Westend gehört in die Lehrbücher. Dass solche Villenviertel “Kolonien” hießen wie die Kleingartenanlagen, das ist ein Thema für die Stadtsoziologie, die sich mal damit beschäftigen könnte, wie mit Wörtern Stadtbaupolitik gemacht wird. Das Lehrbuch, in das das Westend aber zunächst hineingehört, ist eines der Volkswirtschaftslehre. Schon 1824 hatte ein Kaufmann die Idee, hier Häuser für Reiche von der Stange anzubieten. Das wurde noch nichts. Aber als die deutschen, preußischen Heere erst die Dänen, dann die Österreicher besiegten und die preußische Hauptstadt Berlin mit dem Blut und den Tränen derer, die nichts davon hatten, sich zu einer europäischen Stadt zu mausern begann, da ging es — es war nun 1866 — auch hier richtig ab. Sechs Unternehmer — der Architekt Martin Gropius darunter — gründeten eine Baugesellschaft, legten die Straßen an, die auch heute noch nach den Bäumen heißen, die darinnen wachsen: 400 Landhäuser, für die, die es bezahlen konnten: “für die wohlhabenden Stände”, heißt es in der Programmschrift. Unter den Sechsen ist einer — das ist ein richtiges tief gehendes Schiff, wie man so sagt, er fährt in tiefen ökonomischen Wassern. Der Mann hieß Quistorf, der Name sagt nun nichts mehr. Aber es war einer von denen, die nach dem deutsch-französischen Krieg 1870/71 im “Gründerfieber” eine Aktiengesellschaft nach der anderen gründeten. Bis 1873 der große Krach kam. Da war es auch mit Westend erstmal aus, die meisten Villen nicht fertig oder nicht verkaufbar: “Krachruinen”, sagten die Berliner.

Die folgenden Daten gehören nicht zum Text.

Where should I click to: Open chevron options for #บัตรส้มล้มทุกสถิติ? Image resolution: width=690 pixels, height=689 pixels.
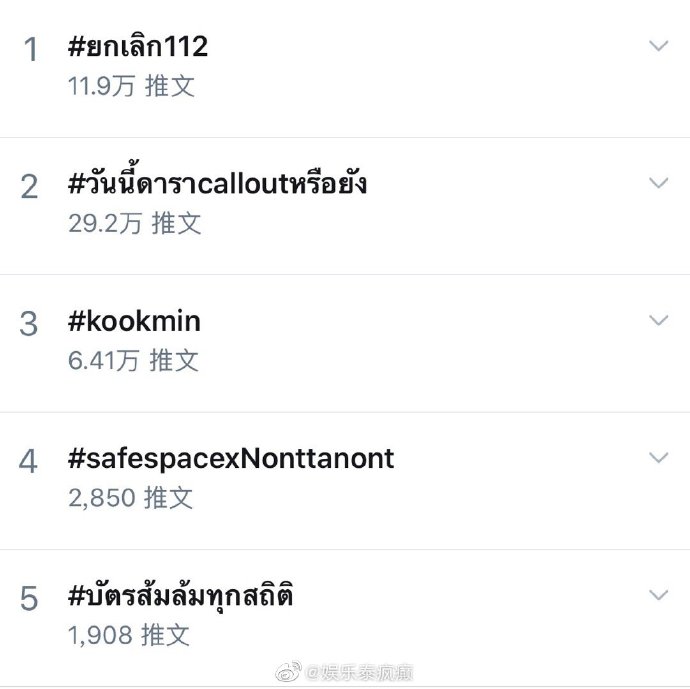coord(657,595)
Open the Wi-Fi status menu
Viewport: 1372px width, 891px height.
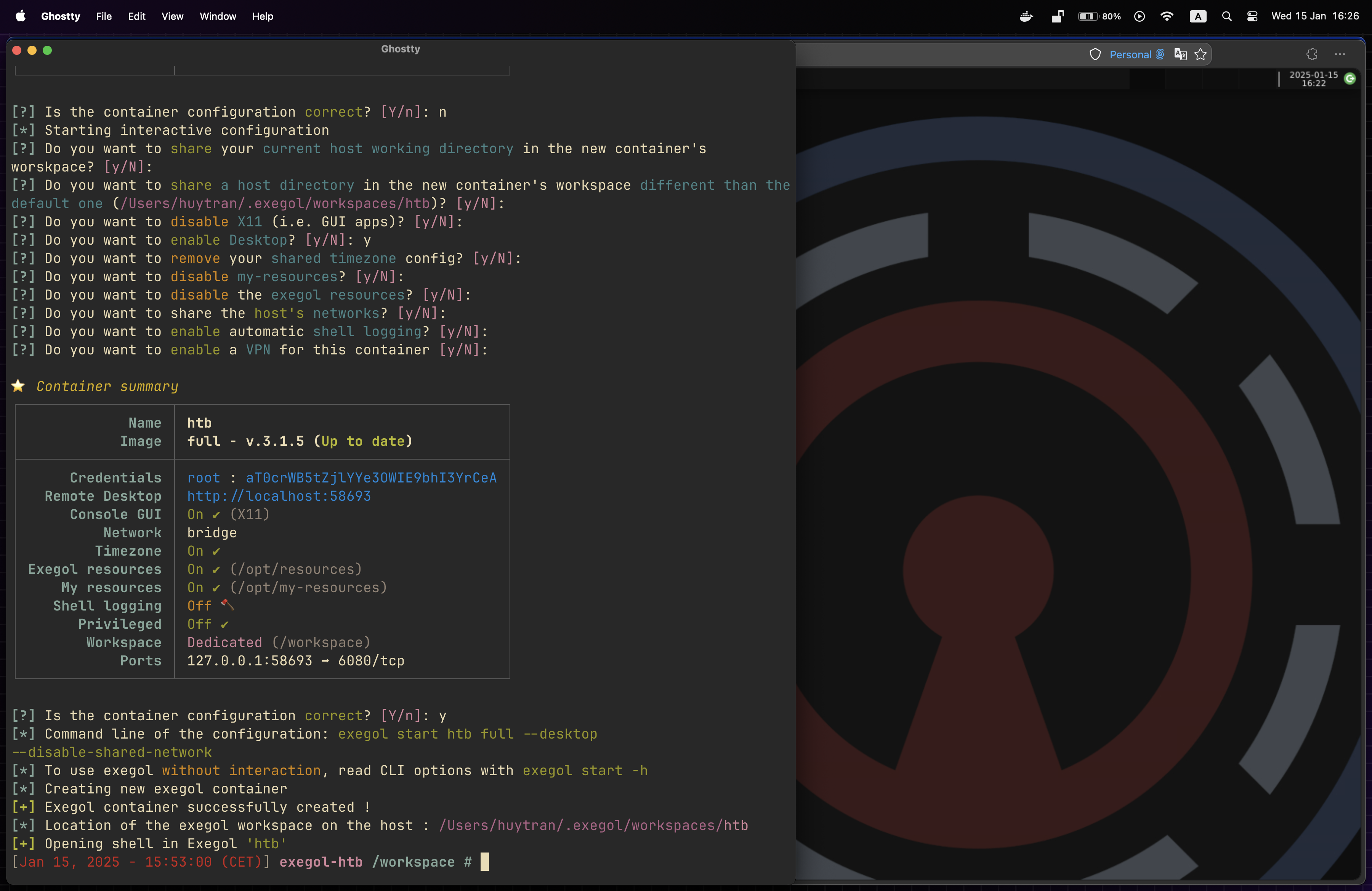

Dieser Börsenkrach von 1873 — das ist also ein Thema, über das man im sanften Säuseln der Branitzer Kastanien ein bisschen nachdenken könnte. Was waren die Gründe für einen wirtschaftlichen Zusammenbruch nach einem “weltpolitischen Sieg”? Berlin war gerade Hauptstadt eines Weltreiches geworden, wie es sich einbildete, und schon machte es Konkurs? Auch wenn man nun nicht auf der Parkbank verweilte, sondern in die Bibliotheken ginge, würde es einem schwerfallen, ökonomisch ganz schlau zu werden. Ein bekannter Autor von damals sagt — gemischt mit einem kräftigen Schuss Antisemitismus — : Die “Volkswirte” waren schuld und eine Staatspolitik, die “einfach die Allmacht des Capitals und die Ohnmacht des Staates predigte”, der Liberalismus. Und die “Kriegsentschädigung” war schuld, die Frankreich in sagenhafter Höhe an Deutschland zahlte, “ein wahres Danaergeschenk”: weil es nämlich zu Bankgeschäften führte, schließlich nur zu Bankgeschäften. Die großen Fabriken Borsig, Wöhlert, Egells entließen bis zu 3/4 ihrer Arbeiter; erst Soldaten für die deutsche Weltmacht, jetzt ihre Arbeitslosen. Das war 1873, und — wie gesagt — unser edles Westend ein ganz prominentes Opfer; so prominent, dass es sogar in der Biografie eines der siegreichen Hauptbankiers, Carl Fürstenberg, vorkommt, obwohl den Bankiers doch sonst daran gelegen war, die Lage zu verharmlosen: Es sei niemals mehr so recht was geworden aus Westend, heißt es dort. Trotzdem: Am Ende der 1870er Jahre stabilisierte sich die Lage wieder. Die Krachvillen wurden zu Ende gebaut, verkauft, 1905 war die Anlage fertig, seit Ende des Jahrhunderts mit dem schönen Platz, auf dem ich jetzt geträumt habe.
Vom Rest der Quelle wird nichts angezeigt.